Les yeux d'Antoine ont brillé de colère. « Ne sois pas ridicule, Élise. »
« C'est juste une question d'organisation de voyage », a-t-il lâché. « Arrête d'en faire toute une histoire pour rien. »
« Chloé est de notre famille », a-t-il répété, la voix montant. « Je ne peux pas la laisser voyager seule ou se sentir en danger. C'est mon devoir d'homme, de Villeroy, de la protéger. »
« Alors tu sacrifies ta femme pour prouver à ton ex que tu es un homme bien ? »
À ce moment précis, les grandes portes à double battant du hall se sont ouvertes.
Chloé Lambert se tenait là, sa silhouette se découpant dans la lumière du matin.
Camille a poussé un cri de joie. « Chloé ! Tu es là ! »
Elle s'est précipitée en avant, jetant ses bras autour de l'autre femme. « Tu m'as tellement manqué ! Viens, laisse-moi prendre tes sacs. »
Chapitre 3
« J'aimerais tellement que tu sois ma vraie belle-sœur », a murmuré Camille à Chloé, assez fort pour que tout le monde entende.
Béatrice s'est empressée de s'approcher, son visage illuminé d'une chaleur sincère que je ne l'avais jamais vue m'adresser. « Chloé, ma chère enfant. Ça fait si longtemps. Tu es magnifique. »
Ils se tenaient là, le clan de Villeroy, adulant Chloé, m'ignorant complètement. Ils n'avaient aucune honte.
Mon cœur, qui avait souffert, s'était brisé et avait tenté de guérir pendant six longues années, s'est finalement transformé en glace. Chaque dernière goutte de chaleur que j'éprouvais pour ces gens s'est évaporée.
Je me suis souvenue de l'odeur de désespoir qui collait au nom des de Villeroy il y a six ans. Un énorme scandale financier impliquant le Général avait éclaté. Leurs terres avaient été saisies, leurs comptes gelés. Ils étaient sur le point de tout perdre.
La famille de Chloé, qui avait été de proches alliés, avait fait ses valises et s'était enfuie avec le reste de sa fortune, laissant les de Villeroy seuls face aux vautours. Chloé avait rompu avec Antoine par un simple SMS, l'abandonnant dans ses heures les plus sombres.
Il avait le cœur brisé.
Et puis il y avait moi. J'étais une étoile montante dans le monde médical, déjà incroyablement riche. Je sortais avec Antoine. J'ai vu la douleur de sa famille. Alors je suis intervenue.
J'ai fait un chèque de quatre millions d'euros.
J'ai remboursé à moi seule leurs dettes et sauvé leur « prestigieux » nom de famille.
Par gratitude, ou peut-être par obligation, Antoine m'a demandé de l'épouser. J'ai accepté, en espérant que l'amour grandirait.
Ça n'est jamais arrivé.
Il m'en voulait. Il en voulait à sa dépendance. D'autres militaires de son régiment se moquaient de lui, de vivre aux crochets de sa femme.

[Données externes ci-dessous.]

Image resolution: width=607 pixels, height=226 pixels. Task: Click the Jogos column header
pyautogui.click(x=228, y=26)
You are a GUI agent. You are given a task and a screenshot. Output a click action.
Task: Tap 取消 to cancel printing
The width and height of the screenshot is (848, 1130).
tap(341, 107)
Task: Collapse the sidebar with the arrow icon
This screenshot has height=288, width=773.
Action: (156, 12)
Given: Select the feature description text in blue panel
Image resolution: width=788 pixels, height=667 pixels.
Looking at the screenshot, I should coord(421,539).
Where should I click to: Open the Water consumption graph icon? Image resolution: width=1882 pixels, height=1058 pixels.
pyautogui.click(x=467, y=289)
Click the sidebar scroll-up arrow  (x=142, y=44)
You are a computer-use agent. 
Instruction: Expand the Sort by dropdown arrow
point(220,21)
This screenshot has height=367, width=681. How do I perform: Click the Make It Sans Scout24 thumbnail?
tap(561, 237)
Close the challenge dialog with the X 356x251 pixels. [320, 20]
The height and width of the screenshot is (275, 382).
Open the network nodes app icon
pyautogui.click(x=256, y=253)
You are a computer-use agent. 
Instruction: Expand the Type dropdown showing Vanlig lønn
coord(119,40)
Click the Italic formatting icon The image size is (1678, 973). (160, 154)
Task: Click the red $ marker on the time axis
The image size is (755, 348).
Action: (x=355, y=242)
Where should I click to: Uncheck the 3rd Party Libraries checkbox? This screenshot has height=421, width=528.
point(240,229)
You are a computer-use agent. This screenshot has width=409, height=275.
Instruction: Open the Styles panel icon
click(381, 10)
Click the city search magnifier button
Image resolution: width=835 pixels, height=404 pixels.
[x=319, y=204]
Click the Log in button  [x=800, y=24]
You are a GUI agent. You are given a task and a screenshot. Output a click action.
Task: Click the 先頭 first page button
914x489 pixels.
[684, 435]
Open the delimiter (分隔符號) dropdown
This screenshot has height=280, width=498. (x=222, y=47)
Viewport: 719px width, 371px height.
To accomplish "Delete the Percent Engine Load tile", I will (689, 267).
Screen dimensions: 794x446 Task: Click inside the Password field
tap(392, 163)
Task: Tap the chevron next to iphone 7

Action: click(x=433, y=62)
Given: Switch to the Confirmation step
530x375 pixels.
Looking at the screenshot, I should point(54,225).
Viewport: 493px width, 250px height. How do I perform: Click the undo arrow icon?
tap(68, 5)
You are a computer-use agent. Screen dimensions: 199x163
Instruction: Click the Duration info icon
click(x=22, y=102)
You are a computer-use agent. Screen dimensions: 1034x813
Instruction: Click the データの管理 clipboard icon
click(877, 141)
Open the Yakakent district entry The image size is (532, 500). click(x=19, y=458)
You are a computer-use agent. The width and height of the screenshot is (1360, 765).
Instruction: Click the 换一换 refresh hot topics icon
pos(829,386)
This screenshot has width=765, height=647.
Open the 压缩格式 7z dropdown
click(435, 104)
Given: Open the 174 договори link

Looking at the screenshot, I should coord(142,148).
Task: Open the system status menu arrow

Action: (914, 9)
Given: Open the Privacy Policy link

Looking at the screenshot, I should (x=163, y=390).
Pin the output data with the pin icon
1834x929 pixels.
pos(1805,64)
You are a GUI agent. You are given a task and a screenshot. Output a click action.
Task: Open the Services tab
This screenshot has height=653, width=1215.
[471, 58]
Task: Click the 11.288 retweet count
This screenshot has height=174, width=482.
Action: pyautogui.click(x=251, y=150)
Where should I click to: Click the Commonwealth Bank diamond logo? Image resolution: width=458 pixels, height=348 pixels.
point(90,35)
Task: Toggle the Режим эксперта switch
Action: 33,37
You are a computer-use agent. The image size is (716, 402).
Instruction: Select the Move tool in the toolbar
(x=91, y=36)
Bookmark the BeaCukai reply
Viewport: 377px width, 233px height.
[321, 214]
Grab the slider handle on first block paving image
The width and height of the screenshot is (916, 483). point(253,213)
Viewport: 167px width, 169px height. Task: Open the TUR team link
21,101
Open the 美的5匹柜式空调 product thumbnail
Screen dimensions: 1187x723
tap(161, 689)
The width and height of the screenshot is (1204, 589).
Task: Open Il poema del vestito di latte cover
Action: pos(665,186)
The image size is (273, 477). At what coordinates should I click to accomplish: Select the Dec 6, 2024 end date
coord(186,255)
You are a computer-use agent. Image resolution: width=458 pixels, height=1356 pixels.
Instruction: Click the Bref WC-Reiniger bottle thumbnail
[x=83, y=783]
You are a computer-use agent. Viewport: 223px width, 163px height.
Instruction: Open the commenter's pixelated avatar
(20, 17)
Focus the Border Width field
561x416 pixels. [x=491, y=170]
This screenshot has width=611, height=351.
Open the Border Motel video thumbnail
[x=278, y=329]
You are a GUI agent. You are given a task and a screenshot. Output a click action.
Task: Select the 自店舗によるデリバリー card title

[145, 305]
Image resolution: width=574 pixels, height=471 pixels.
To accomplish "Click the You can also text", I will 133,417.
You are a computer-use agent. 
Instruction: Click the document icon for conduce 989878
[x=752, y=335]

Mais j'avais espéré. J'ai tout investi dans cette famille, croyant que je pouvais construire le foyer que je n'avais jamais eu.
Je les regardais maintenant, tournant autour de Chloé comme si elle était une reine de retour d'exil.
Ils me devaient tout. Leur maison. Leur réputation. Leur existence même.
Je payais les factures de Camille depuis six ans. Pas seulement ses 70 000 euros de frais de scolarité annuels. Je payais ses vêtements, ses vacances de printemps, sa voiture. Je lui avais acheté son premier sac de créateur, un Chanel qui valait plus que le salaire mensuel d'Antoine.
J'avais été plus une mère pour elle que Béatrice ne l'avait jamais été.
Je donnais à Henri et Béatrice une allocation mensuelle de 18 000 euros. Je leur achetais des voitures neuves tous les deux ans. Je payais les meilleurs médecins et traitements quand leur santé déclinait.